Not in the cards for me. Technically still under non-compete, but even if that weren't the case at this point I am connected to so many other hosting providers that I'd rather just support them in doing the right things and work on other stuff. Right now I run a startup accelerator and am spending my time as a full time seed stage investor.
What's your beef with the Rackspace service right now? As far as 'big' providers, besides the obvious AWS and Rackpsace, you should also consider SoftLayer and Joyent, and depending on what you are doing the PaaS providers are all getting pretty solid now - Heroku, AppFog, DotCloud, GAE even Azure (node is a first class citizen on Azure now).
If you want something that feels really VPS-y that is run by a Slicehost-style team, Linode is a definitely a solid option (mentioning them first since this is their thread). I also am a fan of DigitalOcean (they went through our accelerator and I've spent a lot of time with them), and 6sync is run by Mario Danic who was a super active early Slicehost community member.

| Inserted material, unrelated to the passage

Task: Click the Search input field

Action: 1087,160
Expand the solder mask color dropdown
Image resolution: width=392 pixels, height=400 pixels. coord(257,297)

Thanks @seats. I was a Rackspace customer with via a previous company a few years ago and wasn't happy with their reliability and pricing. I'm leaning towards Linode because they offer the most similar Slicehost experience and have excellent pricing. I don't have personal experience with their reliability yet, but from my research its top notch.
The real issue is hardware skew. We like to buy/sell and build on cloud as if it is a pure utility where every unit is equivalent, but every year processors change, go EOL, etc. As a provider you have to make a call about how much of that complexity you expose to the end customer. Some customers want complete transparency, which I understand, but the downside of that is hundreds of variations of pricing options and complications around managing heterogeneity (e.g. how do you represent simply how much available capacity there is when you effectively have 300 variations of the same 'size' instance).
Of all the component parts of compute, CPU is the one that changes the quickest. Disk capacity is easy to model, disk throughput has changed much at all (minus the introduction of SSD), memory is pretty stable (minus some increases in databus rates). All in for the typical instance in a multi-tenant virtual environment, the same today as in 2006, the two most vaguely defined attributes are cpu and i/o. With the increasing use of 10gigE as well as SSD, hopefully we finally push through the i/o piece. Not sure what it will take to get us there for a clean way to model and describe 'standard cpu' as a provider.
Also, if anyone has specific questions about Slicehost cpu priority handling circa 2006-2008 or Rackspace Cloud Servers cpu pre OpenStack, just ask and I'll be happy to answer.